Also shots would wake my DH, BIL, and FIL. They would come running and armed as well.


----------



## MOSSYNUT (Aug 8, 2014)

I think your safest option would be to call the police and let them know that y'all have had a problem and talk to them. I'm all for defending your family and property by any means necessary but it will kinda cover your backside a little. That said I would not just sit and let them steal from my grandpaw. Even though I know it wouldn't be the best route but I would have to do something. A buddy of mine was having trouble with neighbors selling drugs at the end of the road so he got a full sheet of plywood and made a sign warning them he knew what they were doing and what would happen if they got caught at his place.The traffic started to dwindle then he was contacted by the police that told him to take it down they were trying to build a case against them. So you never know maybe a sign is in order? It might prevent a lot of blood shed.


----------



## AngieM2 (May 10, 2002)

This bothers me. I think I would have turned off the lights and watched the car where it could not see my movements. And if it went to grandparents, I'd would like to have had a very bright searchlight flashlight, that I would have shown on them. Holding it away from body as much as possible.

If I'm watching someone/thing I don't want to be lit like a stage at night. That's what happens if the lights are on when you are watching. On the off chance that they are really bad guys, you'd be setting up a perfect target for them.


----------



## Harry Chickpea (Dec 19, 2008)

Hook the diesel pump up to a hose in the septic tank for a couple weeks. Things will sort themselves out.


----------



## NorthTexasGuy (Sep 8, 2008)

hawgsquatch said:


> I think the best course of action is to be a good witness and call the cops. Even if you are justified, getting into a gun fight over diesel is going to leave you with questions for the rest of your life. I personally don't own a thing worth killing someone over.

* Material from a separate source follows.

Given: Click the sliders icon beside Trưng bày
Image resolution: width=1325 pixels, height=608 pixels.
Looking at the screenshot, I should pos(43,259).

Personally I waiver on this issue. While I certainly don't want to shoot anyone I think there can come a time when it is necessary. Would this have qualified? I don't know. I have stated in the past I wouldn't shoot anyone stealing my TV, but Natural Law states we have the right to private property and to protect it. I don't know how a jury would see it though. I don't think I am willing to go to jail over a tank of diesel. The Declaration of Independance states we have the right to "Live, Liberty, and the pursuit of Happiness". Another way it was stated was the right to life, liberty, and private property. You see as Englishmen everything belonged to the king - people included.


----------



## NorthTexasGuy (Sep 8, 2008)

gweny said:


> I'd be putting a gate on the driveway and lock on the pump ASAP! Did you at least get the plate #?
> I think a shot or two fired into the air would have been sufficient to drive them off and convince them not to come back. I wouldn't have let them see me. I'm a small woman and I'd rather they not know my position in case they were determined and carrying.
> Also shots would wake my DH, BIL, and FIL. They would come running and armed as well.


I can't put a gate on it because it is near the road and no fence to connect to. They live on a corner and it would be very hard to secure it with two different entrances. 

I didn't get the plate #. It was so dark that I couldn't even see the color of the truck.


----------



## NorthTexasGuy (Sep 8, 2008)

AngieM2 said:


> This bothers me. I think I would have turned off the lights and watched the car where it could not see my movements. And if it went to grandparents, I'd would like to have had a very bright searchlight flashlight, that I would have shown on them. Holding it away from body as much as possible.
> 
> If I'm watching someone/thing I don't want to be lit like a stage at night. That's what happens if the lights are on when you are watching. On the off chance that they are really bad guys, you'd be setting up a perfect target for them.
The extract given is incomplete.